10.3.1 Object Detection Roadmap: Class plus Box

Object detection adds location to classification: what object is present, and where is it in the image?

See the Box Workflow First

Learning flowchart for the object detection chapter

Object detection output diagram

Detection output IoU error map

The important concepts are bounding box, class, confidence, IoU, threshold, false positive, false negative, and mAP.

Run an IoU Check

IoU measures how much the predicted box overlaps the ground-truth box.

truth = (10, 10, 50, 50)
pred = (20, 20, 60, 60)

def area(box):
    x1, y1, x2, y2 = box
    return max(0, x2 - x1) * max(0, y2 - y1)
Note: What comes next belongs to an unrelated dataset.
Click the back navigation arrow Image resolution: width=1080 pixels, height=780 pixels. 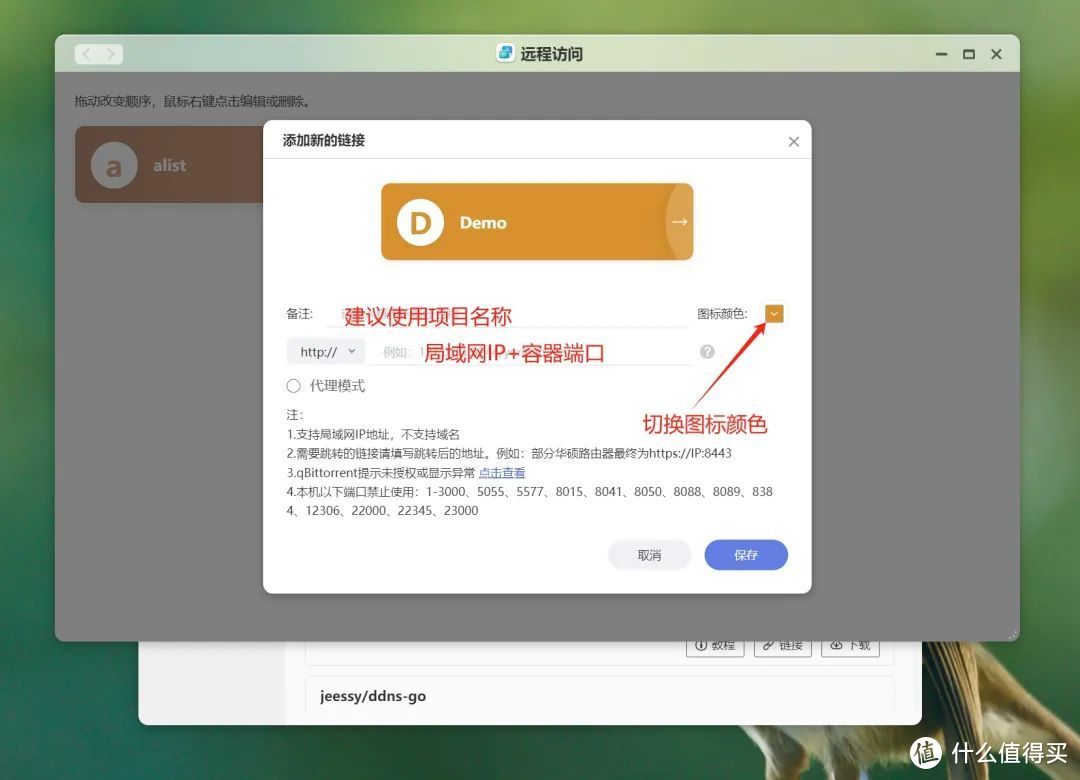pos(86,54)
ix1 = max(truth[0], pred[0])
iy1 = max(truth[1], pred[1])
ix2 = min(truth[2], pred[2])
iy2 = min(truth[3], pred[3])
intersection = area((ix1, iy1, ix2, iy2))
union = area(truth) + area(pred) - intersection

print("iou:", round(intersection / union, 3))

Expected output:

iou: 0.391

Detection debugging starts by printing boxes and metrics. Do not judge detection quality from one nice screenshot.

Learn in This Order

Step	Read	Practice Output
1	Detection overview	Explain box, class, confidence, IoU, mAP
2	Classic detectors	Compare two-stage and one-stage ideas
3	YOLO	Understand grid prediction, threshold, NMS, and speed trade-offs
4	Detection practice	Record false positives, missed detections, and threshold changes

Evidence to Keep

Keep this page’s proof of learning as a small evidence card:

Input Image: detection sample with ground-truth or expected objects
Prediction: boxes, labels, confidence scores, IoU, and threshold settings
Metric: precision/recall, mAP, false positives, and false negatives
Failure Check: small object, overlap, NMS, poor labels, or confidence threshold
Expected Output: annotated image plus detection metrics or error buckets

Pass Check

You pass this chapter when you can explain a detection result with boxes, confidence, IoU, and at least one false-positive or false-negative case.

Check reasoning and explanation

A passing answer maps the task to the right visual output: class label, bounding box, mask, OCR text, embedding, or video event.
The evidence should include a rendered visual artifact and one metric or qualitative error note.
A good self-check names one visual failure mode such as class confusion, missed objects, bad masks, lighting shift, domain shift, or weak annotation quality.